Ein intellektueller Spaß ist daher vorprogrammiert bei diesem Festivalfinale von Literaturdistrikt, bei dem Sybille Berg und Dietmar Dath am Lesepult sitzen. Dass sogar so trocken anmutende Themen wie die Mathematik spannend sein können, bewiesen beide nicht nur durch den erwähnten „Zahlen“-Band. Denn Dath sprach erst im vergangenen November in Essen, damals noch unter dem Festivaltitel Literatürk über seinen Roman „Gentzen. Oder: Betrunken aufräumen“. Diesmal kommentiert der langjährige FAZ-Feuilletonist dagegen einen anderen Roman, eben Sybille Bergs „RCE“, die Fortsetzung ihres Bestellers „GRM“. Zuvor liest die Züricherin natürlich aus ihrem zweiten Dystopie-Roman über die Auswüchse des neoliberalen Kapitalismus.
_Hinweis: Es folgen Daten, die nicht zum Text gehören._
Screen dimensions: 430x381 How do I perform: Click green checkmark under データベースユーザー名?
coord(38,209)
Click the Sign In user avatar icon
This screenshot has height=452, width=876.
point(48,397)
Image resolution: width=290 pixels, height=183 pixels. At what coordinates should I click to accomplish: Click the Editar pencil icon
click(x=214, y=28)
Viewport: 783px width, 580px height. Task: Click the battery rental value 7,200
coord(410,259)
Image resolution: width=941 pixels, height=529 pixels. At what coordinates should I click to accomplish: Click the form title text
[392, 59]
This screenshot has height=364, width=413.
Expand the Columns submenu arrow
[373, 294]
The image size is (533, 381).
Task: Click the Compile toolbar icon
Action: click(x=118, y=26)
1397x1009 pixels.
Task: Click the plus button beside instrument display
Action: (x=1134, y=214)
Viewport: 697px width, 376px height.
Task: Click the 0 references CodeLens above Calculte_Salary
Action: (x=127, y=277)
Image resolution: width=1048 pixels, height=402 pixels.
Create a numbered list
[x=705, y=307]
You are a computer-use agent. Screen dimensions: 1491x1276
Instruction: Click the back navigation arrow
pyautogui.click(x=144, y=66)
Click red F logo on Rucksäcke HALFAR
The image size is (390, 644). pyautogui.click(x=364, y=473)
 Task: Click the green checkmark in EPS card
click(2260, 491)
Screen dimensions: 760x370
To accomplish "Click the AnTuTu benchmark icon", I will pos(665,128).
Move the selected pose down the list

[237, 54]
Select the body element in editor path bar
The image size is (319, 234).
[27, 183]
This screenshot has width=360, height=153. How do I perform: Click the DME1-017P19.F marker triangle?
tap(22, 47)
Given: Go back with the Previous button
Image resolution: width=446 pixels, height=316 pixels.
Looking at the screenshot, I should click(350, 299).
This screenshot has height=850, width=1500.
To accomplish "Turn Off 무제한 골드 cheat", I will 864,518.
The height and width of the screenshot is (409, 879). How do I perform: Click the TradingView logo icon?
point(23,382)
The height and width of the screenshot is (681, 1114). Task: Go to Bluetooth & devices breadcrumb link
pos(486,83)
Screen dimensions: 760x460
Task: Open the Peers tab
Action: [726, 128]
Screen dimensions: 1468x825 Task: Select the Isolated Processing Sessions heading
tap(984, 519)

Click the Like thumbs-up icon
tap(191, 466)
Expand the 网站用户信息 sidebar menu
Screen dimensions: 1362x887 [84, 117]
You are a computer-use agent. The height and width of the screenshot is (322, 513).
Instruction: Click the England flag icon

Ihr Gespräch ist nicht die einzige Veranstaltung, in der es um die Macht der Algorithmen und Daten geht. Niklas Maak präsentiert zudem sein „Servermanifest“; der Untertitel: „Architektur der Aufklärung: Data Center als Politikmaschinen“. In seinem Buch skizziert der Journalist, welche Gefahr in den Händen von Tech-Giganten konzentrierte Daten für die digitale Bautypologie und damit die Stadt der Zukunft bedeuten. Um Umbrüche und Kontinuitäten geht es dagegen in einer Podiumsdiskussion mit der Autorin und Politikerin Marina Weisband und dem ideologiekritischen Medien- sowie Filmanalysten Wolfgang M. Schmitt.
Der Veranstaltungstitel erinnert nicht nur an die vielzitierte Kanzlerplattitüde, sondern an den frischen Namen, den sich das einstige Literatürk-Festival gegeben hat. Trotzdem bleibt alles beim Alten: mit vielversprechenden Lesungen, darunter Christian Baron, der in „Schon ist die Nacht“ wie kaum ein anderer deutschsprachiger Autor die Existenzkämpfe der Working Class schildert. Die Festivaleröffnung übernimmt Fatma Aydemir mit ihrem Roman „Dschinns“, derzeit nominiert für den Deutschen Buchpreis 2022.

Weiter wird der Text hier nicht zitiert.